Edward muttered an oath of surprise. Nicholas looked intrigued.
“Diana in her bath?” he said. “Naked-pale as the watery moon? Now, there’s matter that will speed, surely.”
“Ay, with the gallants at Court,” Shakespeare said, grinning. “You see how it will be, sir, much Rhyme Royal treating of fair wet bub—well!” He broke off, looking sidelong at Mendoza. “But peradventure you shall read, sir, an you apply to Master Field again, a year hence.”
“H’m! Peradventure I shall,” said Nicholas. “Well, then, Master Shakespeare, for your forbearance I do thank you humbly. Truly the garden is a poem, and each poem severally a garden of divers delight
s. Let us on, wife, and use no more of this fair gentleman’s time.”
NOOO, screamed Edward in silence. For God’s sake, can’t we even get a photograph?
Captain, can you take an image with the remote cam? Alec said, watching Edward in uneasy concern.
Oh, bloody Hell. Nicholas, turn and point out the hawk.
And the hawk-remote swept in low, as Nicholas pointed to it and said:
“Marry, she stoops! I hope you have no chickens at hazard, sir.”
“Oh, fie,” said Shakespeare, frowning up at the camera, and so his image was captured: prosperous gentleman with slightly muddy knees, staring up indignantly from his side of the garden wall, with the Elizabethan gallant and his lady staring up, too, posing for the camera on their side of the wall.
“Whose should that be but one of Greville’s again?” Shakespeare muttered. “I’ll get me a fowling-piece, and see how he liketh hawk pie.”
“Truly it is a shame, the way folk will let their birds range unmewed,” said Nicholas sympathetically. “Well, we must away. Bid Master Shakespeare good-day, wife.”
“Good-day, Master Shakespeare,” said Mendoza.
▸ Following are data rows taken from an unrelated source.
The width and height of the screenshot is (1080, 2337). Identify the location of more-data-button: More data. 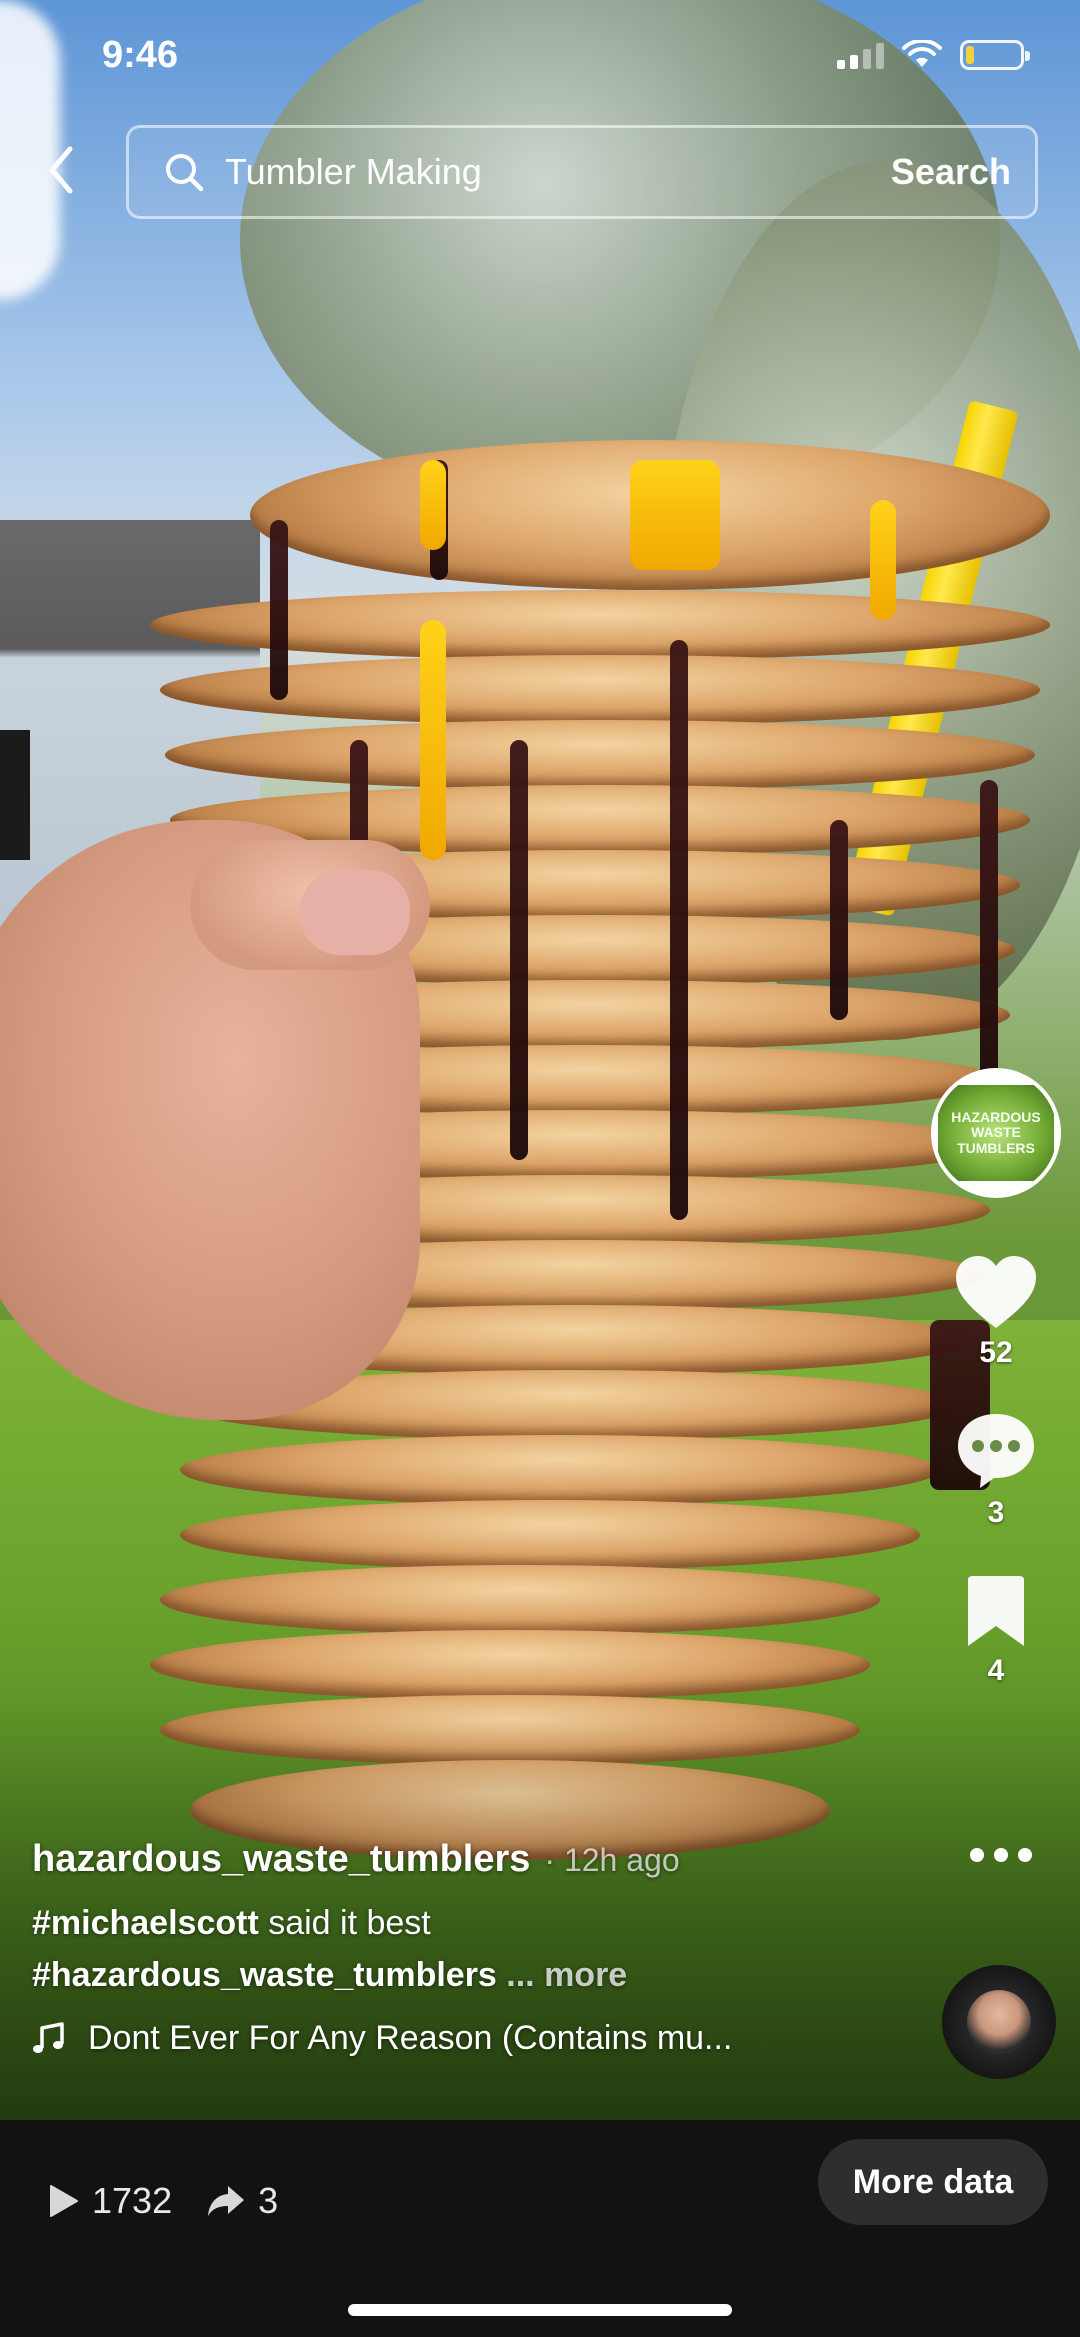
(933, 2182).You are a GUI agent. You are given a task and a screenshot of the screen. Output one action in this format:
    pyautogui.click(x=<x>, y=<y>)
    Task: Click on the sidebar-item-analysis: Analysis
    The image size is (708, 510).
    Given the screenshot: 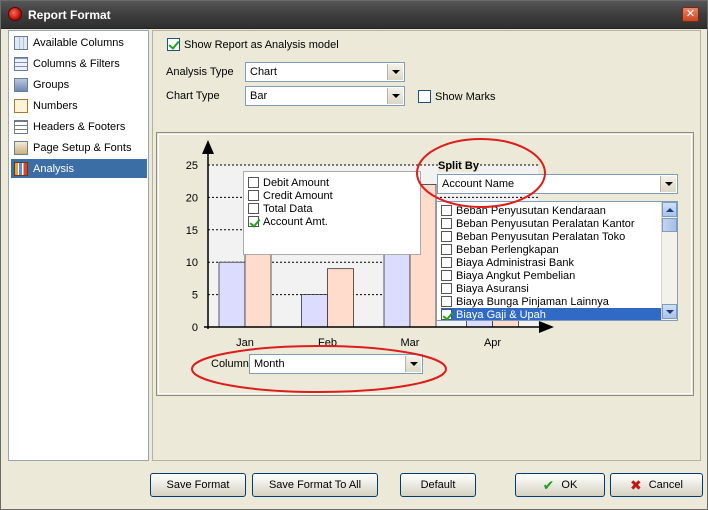 What is the action you would take?
    pyautogui.click(x=79, y=168)
     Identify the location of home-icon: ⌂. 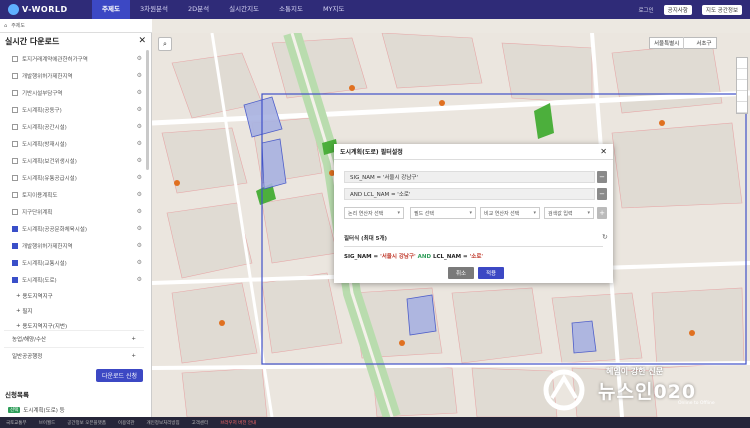
(6, 26).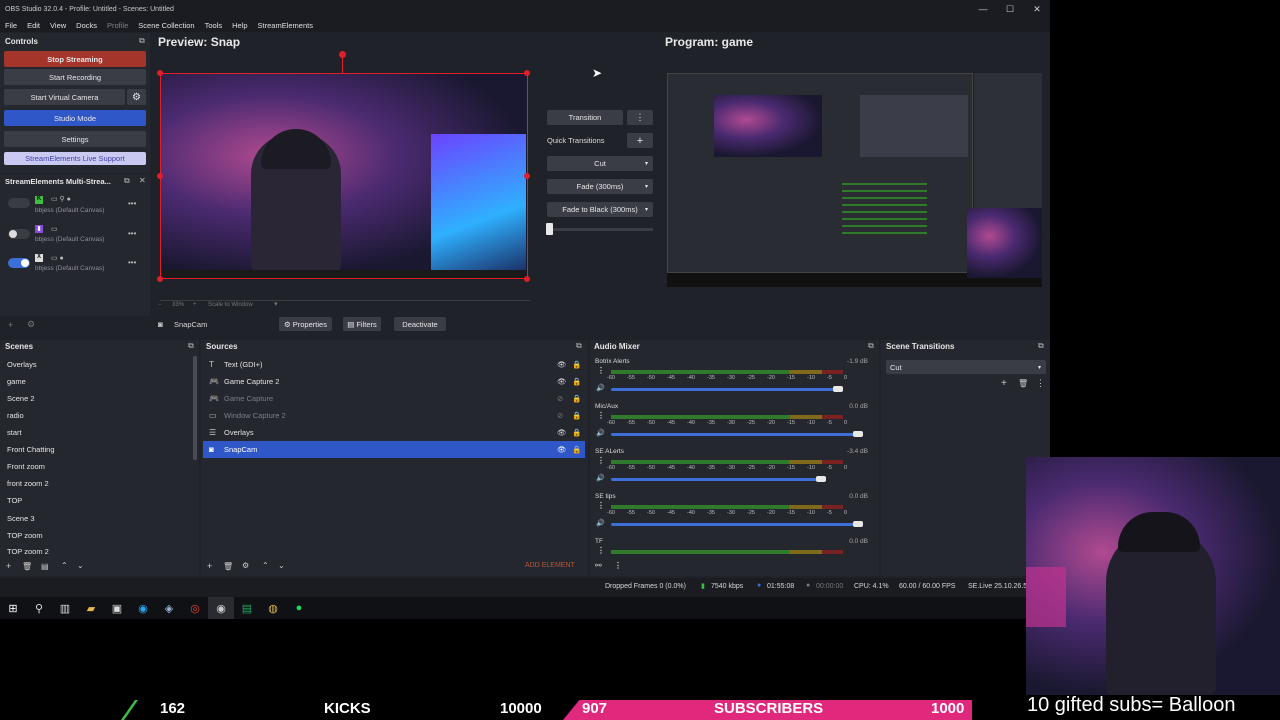  What do you see at coordinates (98, 432) in the screenshot?
I see `scene-item: start` at bounding box center [98, 432].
“And to you, little madam,” Shakespeare said, smiling at her. His remarkable eyes widened as an idea occurred to him, and he held up a hand. “But stay you, now. Here’s an herb for you, lady, this same sweet lavender.” He scooped up one of several small clay pots containing live cuttings and handed it over the wall. “An it live it’ll be a goodly bush in a year’s time; and, remember you, it is the young wood that hath the life in it.”
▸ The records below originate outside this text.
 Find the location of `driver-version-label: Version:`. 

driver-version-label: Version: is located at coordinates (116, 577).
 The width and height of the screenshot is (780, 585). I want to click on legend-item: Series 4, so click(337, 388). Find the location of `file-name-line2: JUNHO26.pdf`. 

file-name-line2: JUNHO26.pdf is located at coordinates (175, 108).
Mendoza accepted it, wide-eyed. “I do thank you, gentle sir.”
“Y’are most welcome, lady,” he said, and returned to his weeding as they rode away.
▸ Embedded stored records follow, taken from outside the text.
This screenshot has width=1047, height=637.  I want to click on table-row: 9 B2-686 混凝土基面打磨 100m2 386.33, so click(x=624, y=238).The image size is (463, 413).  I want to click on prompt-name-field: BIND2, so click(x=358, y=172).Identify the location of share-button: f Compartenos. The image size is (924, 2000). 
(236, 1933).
“God, that was embarrassing,” said Mendoza. “What possessed me to come up with all that plausible incidental detail? Was that something we used to do for the Company?”
“Ay,” said Nicholas, with just a trace of smugness. “Thou wert a most complete, excellent, and perfect liar.”
You damned fool, said Edward as he ran along at Nicholas’s stirrup. Do you know how many generations yet unborn would pay fortunes even to have a glimpse of that man, let alone five minutes’ conversation, and you wasted my chance to ask even one question about his plays?